▸ **SUPPLIED DATA**:
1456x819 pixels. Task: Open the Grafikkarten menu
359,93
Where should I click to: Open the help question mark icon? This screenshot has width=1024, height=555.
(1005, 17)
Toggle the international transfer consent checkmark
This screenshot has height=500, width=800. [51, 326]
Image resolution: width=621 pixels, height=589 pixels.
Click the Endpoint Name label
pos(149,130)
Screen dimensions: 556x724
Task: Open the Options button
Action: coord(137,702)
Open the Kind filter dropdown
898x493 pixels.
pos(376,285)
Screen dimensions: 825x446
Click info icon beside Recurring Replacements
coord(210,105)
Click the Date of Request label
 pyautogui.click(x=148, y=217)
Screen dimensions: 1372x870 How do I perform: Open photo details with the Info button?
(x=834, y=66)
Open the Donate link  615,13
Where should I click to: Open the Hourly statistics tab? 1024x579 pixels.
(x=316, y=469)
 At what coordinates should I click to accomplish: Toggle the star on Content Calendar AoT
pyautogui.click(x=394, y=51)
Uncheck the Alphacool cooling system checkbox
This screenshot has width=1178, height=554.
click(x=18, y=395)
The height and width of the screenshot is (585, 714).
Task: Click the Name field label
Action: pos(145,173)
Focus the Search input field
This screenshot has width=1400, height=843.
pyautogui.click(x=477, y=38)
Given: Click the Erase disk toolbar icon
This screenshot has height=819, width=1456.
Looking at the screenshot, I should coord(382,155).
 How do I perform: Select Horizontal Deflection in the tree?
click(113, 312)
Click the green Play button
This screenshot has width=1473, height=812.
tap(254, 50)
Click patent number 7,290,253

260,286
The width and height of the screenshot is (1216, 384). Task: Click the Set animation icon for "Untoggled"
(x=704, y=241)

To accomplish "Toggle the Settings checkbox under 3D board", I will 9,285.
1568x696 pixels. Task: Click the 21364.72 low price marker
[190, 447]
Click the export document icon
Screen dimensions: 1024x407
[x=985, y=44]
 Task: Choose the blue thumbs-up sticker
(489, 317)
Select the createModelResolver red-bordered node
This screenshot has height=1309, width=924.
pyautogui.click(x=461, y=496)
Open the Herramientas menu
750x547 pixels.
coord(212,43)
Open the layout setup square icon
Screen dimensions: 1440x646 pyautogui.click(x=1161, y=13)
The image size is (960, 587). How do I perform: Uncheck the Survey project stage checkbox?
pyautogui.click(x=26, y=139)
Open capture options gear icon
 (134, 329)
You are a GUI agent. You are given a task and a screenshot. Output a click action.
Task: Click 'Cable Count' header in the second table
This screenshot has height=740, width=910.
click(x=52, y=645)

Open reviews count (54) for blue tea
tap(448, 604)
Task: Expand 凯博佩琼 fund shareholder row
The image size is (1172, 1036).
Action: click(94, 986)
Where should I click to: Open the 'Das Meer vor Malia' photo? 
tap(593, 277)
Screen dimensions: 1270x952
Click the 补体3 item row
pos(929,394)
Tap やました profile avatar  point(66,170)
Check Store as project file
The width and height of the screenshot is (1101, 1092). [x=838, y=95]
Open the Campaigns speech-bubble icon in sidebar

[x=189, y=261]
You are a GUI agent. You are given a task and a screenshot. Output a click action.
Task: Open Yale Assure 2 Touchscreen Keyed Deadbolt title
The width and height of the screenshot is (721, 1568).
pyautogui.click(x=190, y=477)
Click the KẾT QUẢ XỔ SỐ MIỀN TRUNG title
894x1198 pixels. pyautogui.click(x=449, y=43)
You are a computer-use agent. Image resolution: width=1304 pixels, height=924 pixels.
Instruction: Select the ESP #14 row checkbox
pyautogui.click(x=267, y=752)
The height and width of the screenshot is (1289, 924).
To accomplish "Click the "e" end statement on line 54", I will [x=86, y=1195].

▸ **THE EXERCISE**: Write out every line of the items above as a numbered list, skipping any blank lines.

▸ **THE SOLUTION**:
1. 1456x819 pixels. Task: Open the Grafikkarten menu
2. 359,93
3. Where should I click to: Open the help question mark icon? This screenshot has width=1024, height=555.
4. (1005, 17)
5. Toggle the international transfer consent checkmark
6. This screenshot has height=500, width=800. [51, 326]
7. Image resolution: width=621 pixels, height=589 pixels.
8. Click the Endpoint Name label
9. pos(149,130)
10. Screen dimensions: 556x724
11. Task: Open the Options button
12. Action: coord(137,702)
13. Open the Kind filter dropdown
14. 898x493 pixels.
15. pos(376,285)
16. Screen dimensions: 825x446
17. Click info icon beside Recurring Replacements
18. coord(210,105)
19. Click the Date of Request label
20.  pyautogui.click(x=148, y=217)
21. Screen dimensions: 1372x870 How do I perform: Open photo details with the Info button?
22. (x=834, y=66)
23. Open the Donate link  615,13
24. Where should I click to: Open the Hourly statistics tab? 1024x579 pixels.
25. (x=316, y=469)
26.  At what coordinates should I click to accomplish: Toggle the star on Content Calendar AoT
27. pyautogui.click(x=394, y=51)
28. Uncheck the Alphacool cooling system checkbox
29. This screenshot has width=1178, height=554.
30. click(x=18, y=395)
31. The height and width of the screenshot is (585, 714).
32. Task: Click the Name field label
33. Action: pos(145,173)
34. Focus the Search input field
35. This screenshot has width=1400, height=843.
36. pyautogui.click(x=477, y=38)
37. Given: Click the Erase disk toolbar icon
38. This screenshot has height=819, width=1456.
39. Looking at the screenshot, I should coord(382,155).
40.  How do I perform: Select Horizontal Deflection in the tree?
41. click(113, 312)
42. Click the green Play button
43. This screenshot has width=1473, height=812.
44. tap(254, 50)
45. Click patent number 7,290,253
46. 260,286
47. The width and height of the screenshot is (1216, 384). Task: Click the Set animation icon for "Untoggled"
48. (x=704, y=241)
49. To accomplish "Toggle the Settings checkbox under 3D board", I will 9,285.
50. 1568x696 pixels. Task: Click the 21364.72 low price marker
51. [190, 447]
52. Click the export document icon
53. Screen dimensions: 1024x407
54. [x=985, y=44]
55.  Task: Choose the blue thumbs-up sticker
56. (489, 317)
57. Select the createModelResolver red-bordered node
58. This screenshot has height=1309, width=924.
59. pyautogui.click(x=461, y=496)
60. Open the Herramientas menu
61. 750x547 pixels.
62. coord(212,43)
63. Open the layout setup square icon
64. Screen dimensions: 1440x646 pyautogui.click(x=1161, y=13)
65. The image size is (960, 587). How do I perform: Uncheck the Survey project stage checkbox?
66. pyautogui.click(x=26, y=139)
67. Open capture options gear icon
68.  (134, 329)
69. You are a GUI agent. You are given a task and a screenshot. Output a click action.
70. Task: Click 'Cable Count' header in the second table
71. This screenshot has height=740, width=910.
72. click(x=52, y=645)
73. Open reviews count (54) for blue tea
74. tap(448, 604)
75. Task: Expand 凯博佩琼 fund shareholder row
76. The image size is (1172, 1036).
77. Action: click(94, 986)
78. Where should I click to: Open the 'Das Meer vor Malia' photo? 
79. tap(593, 277)
80. Screen dimensions: 1270x952
81. Click the 补体3 item row
82. pos(929,394)
83. Tap やました profile avatar  point(66,170)
84. Check Store as project file
85. The width and height of the screenshot is (1101, 1092). [x=838, y=95]
86. Open the Campaigns speech-bubble icon in sidebar
87. [x=189, y=261]
88. You are a GUI agent. You are given a task and a screenshot. Output a click action.
89. Task: Open Yale Assure 2 Touchscreen Keyed Deadbolt title
90. The width and height of the screenshot is (721, 1568).
91. pyautogui.click(x=190, y=477)
92. Click the KẾT QUẢ XỔ SỐ MIỀN TRUNG title
93. 894x1198 pixels. pyautogui.click(x=449, y=43)
94. You are a computer-use agent. Image resolution: width=1304 pixels, height=924 pixels.
95. Instruction: Select the ESP #14 row checkbox
96. pyautogui.click(x=267, y=752)
97. The height and width of the screenshot is (1289, 924).
98. To accomplish "Click the "e" end statement on line 54", I will [x=86, y=1195].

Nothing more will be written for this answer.